It’s March 1991, and the week leading up to the biggest game of the Barclays Division One season, Arsenal three points ahead of champions Liverpool and looking to stretch the lead at Anfield on the Sunday in a veritable ‘six-pointer’. That same Sunday afternoon, Mum has arranged to visit her best friend, Lesley, in hospital. With Dad. I can only speculate as to the response he gave her when told of the time and date, but he certainly released his disdain to me: “You know what’s happening that day, don’t you?”
But this season, this present day, the joke is on me. The game: Arsenal versus Manchester City, February 15th: Current Position of Competing Sides; 1st vs 2nd: Coverage: Amazon Prime Video. Streaming Service Access Available in My household: Amazon Prime Video (thanks to borrowed password from a family account). So What's the Problem, Then? It’s the first night of our half-term holiday away. Ah…
I knew all about the holiday of course, had agreed it was a great idea for a great price, and was looking forward to something that normal people did when school was out. I didn’t think to check the date before we booked, as I’m not in that sphere anymore, which in itself perhaps questions my disappointment; moreover, I’d only checked the date of the match on Sunday, when feeling that I’d missed out on the high of Arsenal’s 3-2 win over Manchester United with last minute winner. The chance to sell my soul to Sky Sports would have been there if I’d thought of it earlier. With two of the household horizontal with the virus going round the family, and me functioning the best, the 4:30pm kick off could have been purchased via Now TV, though by the time the opportunity presented itself, the match was imminent and I’d committed to picking up an urgent dose of peptol bismol for the missus (out of stock everywhere, it turned out.) The voice in the head played it down: you spent a tenner on Spurs away last April and look how that turned out. I agreed and headed for the chemists, switching the radio on, hearing the noise in the stadium and the thrill of the game and feeling a little irrelevant.

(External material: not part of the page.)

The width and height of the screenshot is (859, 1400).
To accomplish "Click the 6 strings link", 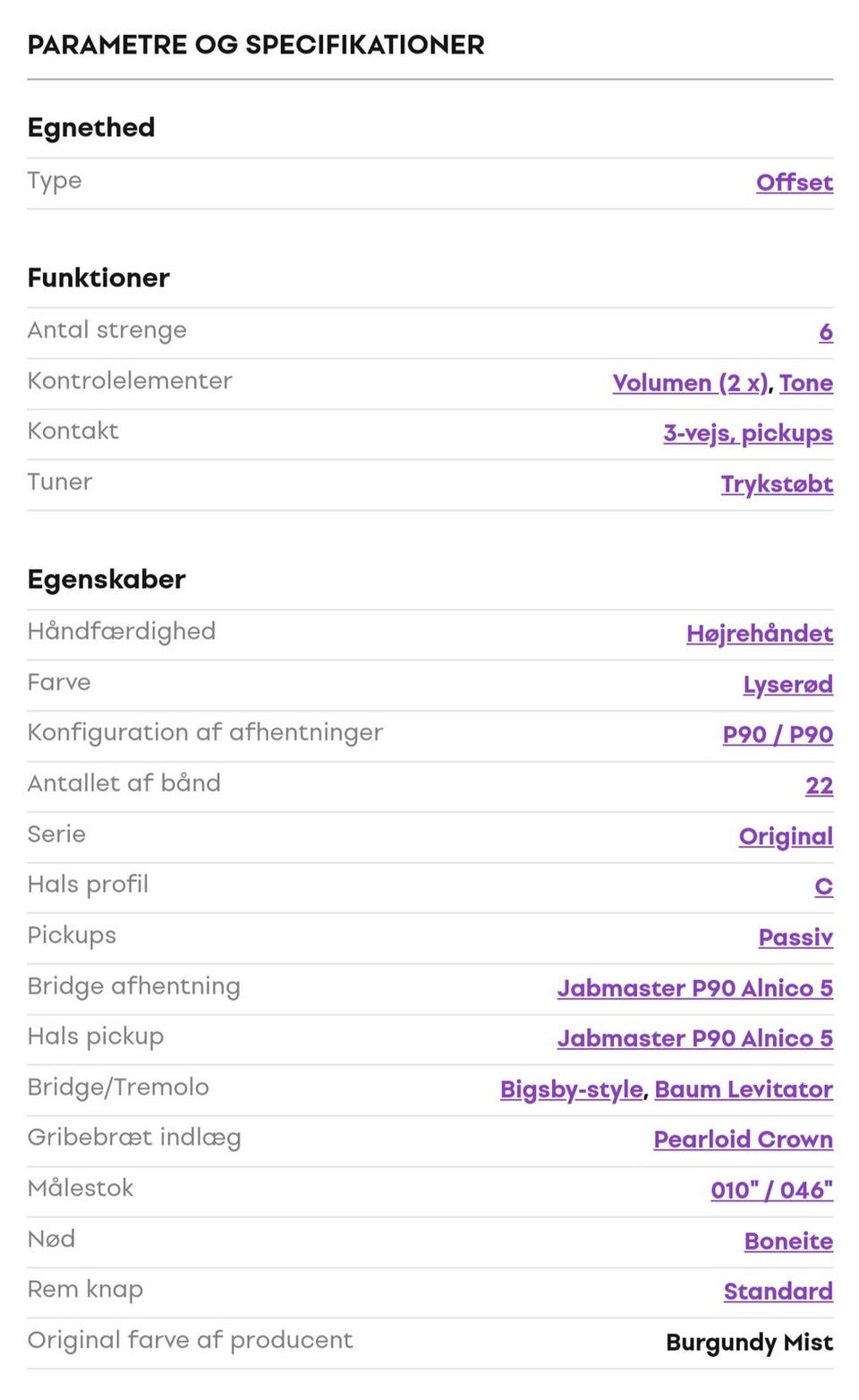I will [x=825, y=332].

So I was looking forward to the Man City game even more eagerly, only to find, 32 years after I was denied the highlights of this fixture’s 1991-92 incarnation by a mandatory family lunch (I sulked the whole way through it, determined that Mum, who’d engineered the outside occasion, saw how much she’d hurt me. For the record, I’d been to the actual game in question the previous afternoon), the family dynamic had struck again to thwart me.
Unlike that 91-92 season of terrace-filled electricity, I cannot get in to the ground these days, no matter how early I get on the phone lines or web page when it’s ticket sales day, so have to rely on the telly to get closer to the players, to get to know them more. It’s what I’m left with. So missing the Man City home match is understandably a gripe.

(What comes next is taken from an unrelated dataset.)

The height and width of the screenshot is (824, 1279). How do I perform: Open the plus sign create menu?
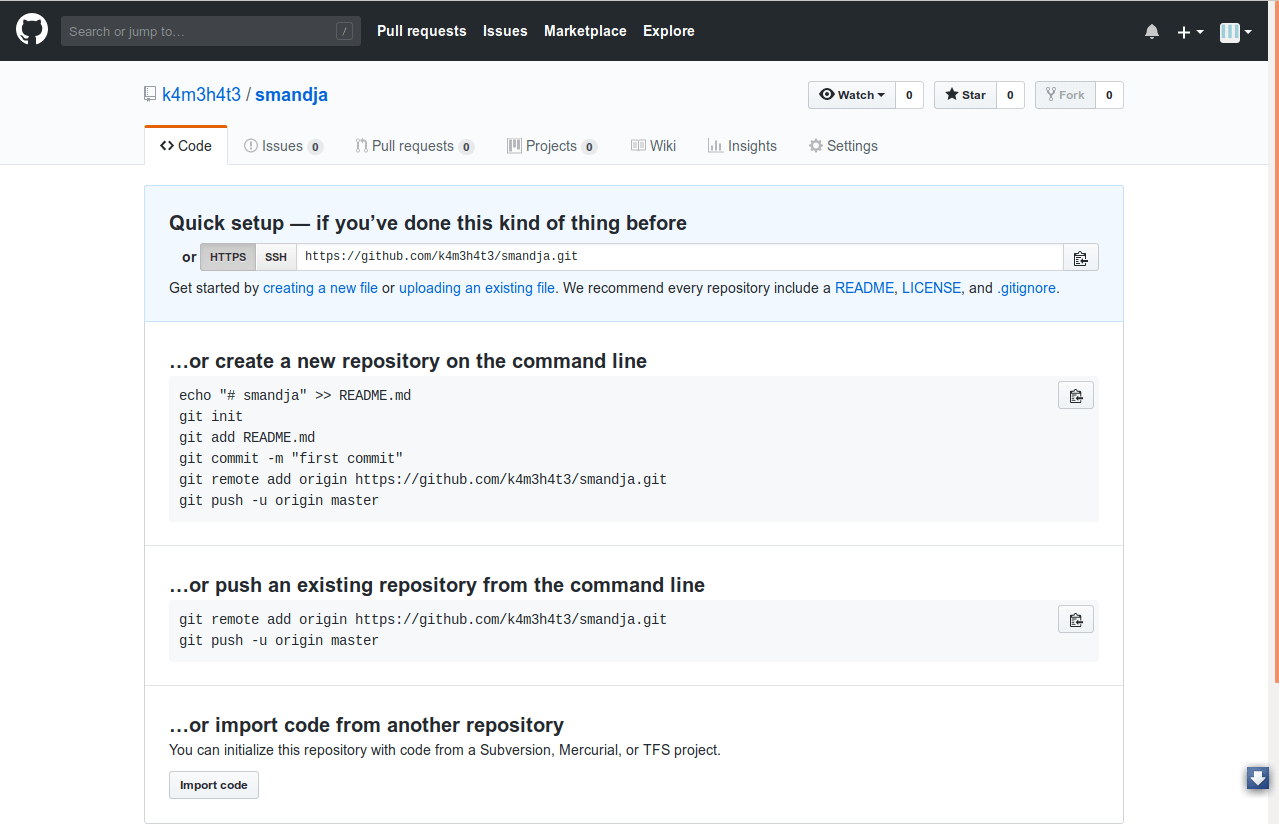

The other thing to say is that this fixture would already have been played had the Queen not died just before the weekend of the originally scheduled meeting. That decision to postpone matches still seems stupid, and is part of an ongoing conspiracy by the monarchy to ruin my football life. For instance, just 26 years ago no one cared about my hat trick in a pre-season friendly for Highground against Cotterells Club when it fell on the same day as Princess Diana being killed. It was completely overshadowed when the news came through.
Friends, family and royalty, who needs them?